Starting with the line containing "Where should I click to: Select the девушка" and going on through the line containing "Select the RP1 resistor pack", return the lines of the data below exactly, and only those.

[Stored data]
<<<<
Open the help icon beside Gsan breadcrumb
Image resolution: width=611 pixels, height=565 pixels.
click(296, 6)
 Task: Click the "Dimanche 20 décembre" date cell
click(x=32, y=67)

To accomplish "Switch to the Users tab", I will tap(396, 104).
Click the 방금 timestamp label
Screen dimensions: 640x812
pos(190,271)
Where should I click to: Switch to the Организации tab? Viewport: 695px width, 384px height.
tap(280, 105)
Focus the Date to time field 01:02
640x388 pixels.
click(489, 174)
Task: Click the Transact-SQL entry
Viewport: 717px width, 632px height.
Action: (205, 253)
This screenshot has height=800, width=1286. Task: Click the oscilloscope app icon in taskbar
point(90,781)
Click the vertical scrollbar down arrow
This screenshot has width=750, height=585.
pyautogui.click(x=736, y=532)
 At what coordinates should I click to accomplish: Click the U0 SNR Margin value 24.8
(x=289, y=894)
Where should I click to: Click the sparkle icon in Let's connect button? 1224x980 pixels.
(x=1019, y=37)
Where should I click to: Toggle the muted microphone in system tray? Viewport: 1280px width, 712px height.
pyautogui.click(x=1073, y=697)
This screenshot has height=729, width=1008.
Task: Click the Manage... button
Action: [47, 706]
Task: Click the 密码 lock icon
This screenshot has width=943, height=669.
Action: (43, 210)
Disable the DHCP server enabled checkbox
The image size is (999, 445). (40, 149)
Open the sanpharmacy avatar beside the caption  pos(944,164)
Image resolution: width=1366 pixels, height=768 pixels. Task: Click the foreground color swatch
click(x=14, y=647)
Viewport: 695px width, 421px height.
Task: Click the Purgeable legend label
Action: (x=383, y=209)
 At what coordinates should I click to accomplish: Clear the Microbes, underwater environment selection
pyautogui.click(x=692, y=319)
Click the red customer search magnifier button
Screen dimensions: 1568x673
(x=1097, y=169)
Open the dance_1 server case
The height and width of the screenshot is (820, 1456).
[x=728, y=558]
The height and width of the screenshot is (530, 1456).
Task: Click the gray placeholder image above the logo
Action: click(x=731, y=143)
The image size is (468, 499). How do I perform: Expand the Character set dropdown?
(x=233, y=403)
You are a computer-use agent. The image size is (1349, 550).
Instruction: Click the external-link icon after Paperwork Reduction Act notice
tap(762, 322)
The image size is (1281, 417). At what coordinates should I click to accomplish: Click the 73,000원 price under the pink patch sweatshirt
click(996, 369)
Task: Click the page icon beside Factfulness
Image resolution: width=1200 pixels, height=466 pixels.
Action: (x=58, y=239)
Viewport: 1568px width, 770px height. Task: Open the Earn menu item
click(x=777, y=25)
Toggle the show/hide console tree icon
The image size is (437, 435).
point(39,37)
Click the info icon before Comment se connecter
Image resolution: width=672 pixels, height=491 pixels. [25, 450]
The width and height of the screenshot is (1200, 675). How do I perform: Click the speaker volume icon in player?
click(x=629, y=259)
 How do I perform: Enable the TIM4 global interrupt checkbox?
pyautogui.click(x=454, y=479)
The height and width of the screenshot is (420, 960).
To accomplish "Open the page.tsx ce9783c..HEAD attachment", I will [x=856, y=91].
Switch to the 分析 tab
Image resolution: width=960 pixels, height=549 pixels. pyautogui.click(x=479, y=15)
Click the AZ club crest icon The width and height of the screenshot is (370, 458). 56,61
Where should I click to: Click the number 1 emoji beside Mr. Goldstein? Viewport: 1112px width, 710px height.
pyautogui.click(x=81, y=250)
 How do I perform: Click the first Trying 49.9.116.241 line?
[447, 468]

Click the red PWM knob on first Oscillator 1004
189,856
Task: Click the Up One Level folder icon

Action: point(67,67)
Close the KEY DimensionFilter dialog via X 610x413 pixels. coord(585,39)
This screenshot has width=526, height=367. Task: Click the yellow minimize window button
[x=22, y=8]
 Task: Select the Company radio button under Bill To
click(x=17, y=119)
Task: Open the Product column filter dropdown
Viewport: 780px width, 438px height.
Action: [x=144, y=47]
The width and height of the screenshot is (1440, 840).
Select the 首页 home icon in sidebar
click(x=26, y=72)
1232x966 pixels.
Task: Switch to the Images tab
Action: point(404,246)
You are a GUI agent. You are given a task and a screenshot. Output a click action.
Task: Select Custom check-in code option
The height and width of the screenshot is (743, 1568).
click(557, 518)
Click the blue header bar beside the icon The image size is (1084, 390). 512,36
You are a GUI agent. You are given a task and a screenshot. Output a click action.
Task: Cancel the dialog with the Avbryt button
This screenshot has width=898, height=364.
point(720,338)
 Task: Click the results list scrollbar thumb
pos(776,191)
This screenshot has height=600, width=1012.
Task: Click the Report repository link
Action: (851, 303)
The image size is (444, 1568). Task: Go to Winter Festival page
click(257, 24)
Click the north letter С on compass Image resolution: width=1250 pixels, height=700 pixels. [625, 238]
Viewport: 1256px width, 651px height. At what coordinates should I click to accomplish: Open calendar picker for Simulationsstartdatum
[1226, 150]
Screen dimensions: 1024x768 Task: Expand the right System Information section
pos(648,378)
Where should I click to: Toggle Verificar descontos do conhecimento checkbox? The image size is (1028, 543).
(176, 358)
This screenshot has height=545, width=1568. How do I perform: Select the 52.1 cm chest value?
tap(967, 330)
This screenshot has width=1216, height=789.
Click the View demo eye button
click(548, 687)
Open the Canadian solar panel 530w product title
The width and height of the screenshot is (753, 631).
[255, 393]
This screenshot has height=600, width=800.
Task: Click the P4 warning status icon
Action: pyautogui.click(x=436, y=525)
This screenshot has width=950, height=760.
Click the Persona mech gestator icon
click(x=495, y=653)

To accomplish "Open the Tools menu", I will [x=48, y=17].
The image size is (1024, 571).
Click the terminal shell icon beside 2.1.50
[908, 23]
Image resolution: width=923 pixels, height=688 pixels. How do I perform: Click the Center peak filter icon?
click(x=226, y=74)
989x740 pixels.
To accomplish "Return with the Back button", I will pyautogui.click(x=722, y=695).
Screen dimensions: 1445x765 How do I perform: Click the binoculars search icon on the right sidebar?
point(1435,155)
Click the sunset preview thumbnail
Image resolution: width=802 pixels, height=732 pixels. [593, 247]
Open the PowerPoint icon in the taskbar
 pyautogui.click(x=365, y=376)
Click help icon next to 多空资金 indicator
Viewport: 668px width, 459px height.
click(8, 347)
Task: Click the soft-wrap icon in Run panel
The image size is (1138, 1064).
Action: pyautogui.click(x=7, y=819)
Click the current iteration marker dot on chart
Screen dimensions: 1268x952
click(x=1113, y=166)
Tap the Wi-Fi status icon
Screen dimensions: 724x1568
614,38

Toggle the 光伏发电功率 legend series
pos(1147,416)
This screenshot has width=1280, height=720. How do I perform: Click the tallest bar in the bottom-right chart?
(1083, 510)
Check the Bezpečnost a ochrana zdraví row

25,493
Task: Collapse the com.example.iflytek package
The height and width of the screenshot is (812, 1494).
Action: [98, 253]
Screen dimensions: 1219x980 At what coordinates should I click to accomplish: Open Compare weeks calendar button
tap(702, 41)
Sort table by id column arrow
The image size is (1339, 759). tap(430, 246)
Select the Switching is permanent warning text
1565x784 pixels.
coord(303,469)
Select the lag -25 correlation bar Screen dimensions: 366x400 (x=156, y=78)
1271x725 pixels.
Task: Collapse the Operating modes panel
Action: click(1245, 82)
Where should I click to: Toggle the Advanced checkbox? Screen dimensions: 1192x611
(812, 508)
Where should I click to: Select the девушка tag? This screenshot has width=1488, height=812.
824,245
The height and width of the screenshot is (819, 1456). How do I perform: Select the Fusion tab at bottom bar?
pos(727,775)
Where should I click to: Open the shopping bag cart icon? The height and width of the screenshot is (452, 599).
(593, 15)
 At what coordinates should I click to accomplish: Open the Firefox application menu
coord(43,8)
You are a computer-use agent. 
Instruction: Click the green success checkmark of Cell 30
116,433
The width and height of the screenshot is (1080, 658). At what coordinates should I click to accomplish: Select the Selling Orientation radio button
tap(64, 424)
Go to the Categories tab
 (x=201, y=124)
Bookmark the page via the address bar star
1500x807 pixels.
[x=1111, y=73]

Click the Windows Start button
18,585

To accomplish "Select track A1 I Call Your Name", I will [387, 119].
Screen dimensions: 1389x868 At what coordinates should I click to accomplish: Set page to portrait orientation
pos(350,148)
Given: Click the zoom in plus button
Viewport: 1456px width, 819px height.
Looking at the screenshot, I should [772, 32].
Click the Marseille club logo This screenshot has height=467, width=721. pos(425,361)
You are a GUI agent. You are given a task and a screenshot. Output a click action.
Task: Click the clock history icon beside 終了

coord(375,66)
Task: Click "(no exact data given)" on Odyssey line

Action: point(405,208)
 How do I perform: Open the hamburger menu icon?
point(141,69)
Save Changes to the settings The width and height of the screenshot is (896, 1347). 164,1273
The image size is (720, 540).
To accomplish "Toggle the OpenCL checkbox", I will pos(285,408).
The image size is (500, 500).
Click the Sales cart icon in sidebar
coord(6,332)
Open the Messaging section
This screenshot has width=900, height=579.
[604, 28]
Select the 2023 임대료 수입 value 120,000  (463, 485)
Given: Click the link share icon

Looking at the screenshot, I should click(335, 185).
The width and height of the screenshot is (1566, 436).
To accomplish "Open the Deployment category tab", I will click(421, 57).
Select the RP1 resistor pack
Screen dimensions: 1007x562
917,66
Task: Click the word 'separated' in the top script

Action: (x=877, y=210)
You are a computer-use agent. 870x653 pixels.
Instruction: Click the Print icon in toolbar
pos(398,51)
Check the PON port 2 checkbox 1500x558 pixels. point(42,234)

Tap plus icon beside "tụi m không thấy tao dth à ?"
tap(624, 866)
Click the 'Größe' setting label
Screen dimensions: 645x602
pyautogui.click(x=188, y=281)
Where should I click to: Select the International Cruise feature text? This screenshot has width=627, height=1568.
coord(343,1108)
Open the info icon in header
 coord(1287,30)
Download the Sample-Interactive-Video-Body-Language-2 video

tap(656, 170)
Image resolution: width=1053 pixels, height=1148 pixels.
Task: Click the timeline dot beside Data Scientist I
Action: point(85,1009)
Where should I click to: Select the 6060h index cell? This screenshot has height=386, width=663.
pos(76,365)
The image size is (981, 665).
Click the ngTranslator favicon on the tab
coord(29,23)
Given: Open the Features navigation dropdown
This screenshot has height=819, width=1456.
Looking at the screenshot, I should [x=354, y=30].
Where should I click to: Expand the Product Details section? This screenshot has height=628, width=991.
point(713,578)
>>>>
**Answer to this problem:**
Where should I click to: Select the девушка tag? This screenshot has width=1488, height=812.
824,245
The height and width of the screenshot is (819, 1456). How do I perform: Select the Fusion tab at bottom bar?
pos(727,775)
Where should I click to: Open the shopping bag cart icon? The height and width of the screenshot is (452, 599).
(593, 15)
 At what coordinates should I click to accomplish: Open the Firefox application menu
coord(43,8)
You are a computer-use agent. 
Instruction: Click the green success checkmark of Cell 30
116,433
The width and height of the screenshot is (1080, 658). At what coordinates should I click to accomplish: Select the Selling Orientation radio button
tap(64, 424)
Go to the Categories tab
 (x=201, y=124)
Bookmark the page via the address bar star
1500x807 pixels.
[x=1111, y=73]

Click the Windows Start button
18,585

To accomplish "Select track A1 I Call Your Name", I will [387, 119].
Screen dimensions: 1389x868 At what coordinates should I click to accomplish: Set page to portrait orientation
pos(350,148)
Given: Click the zoom in plus button
Viewport: 1456px width, 819px height.
Looking at the screenshot, I should [772, 32].
Click the Marseille club logo This screenshot has height=467, width=721. pos(425,361)
You are a GUI agent. You are given a task and a screenshot. Output a click action.
Task: Click the clock history icon beside 終了

coord(375,66)
Task: Click "(no exact data given)" on Odyssey line

Action: point(405,208)
 How do I perform: Open the hamburger menu icon?
point(141,69)
Save Changes to the settings The width and height of the screenshot is (896, 1347). 164,1273
The image size is (720, 540).
To accomplish "Toggle the OpenCL checkbox", I will pos(285,408).
The image size is (500, 500).
Click the Sales cart icon in sidebar
coord(6,332)
Open the Messaging section
This screenshot has width=900, height=579.
[604, 28]
Select the 2023 임대료 수입 value 120,000  (463, 485)
Given: Click the link share icon

Looking at the screenshot, I should click(335, 185).
The width and height of the screenshot is (1566, 436).
To accomplish "Open the Deployment category tab", I will click(421, 57).
Select the RP1 resistor pack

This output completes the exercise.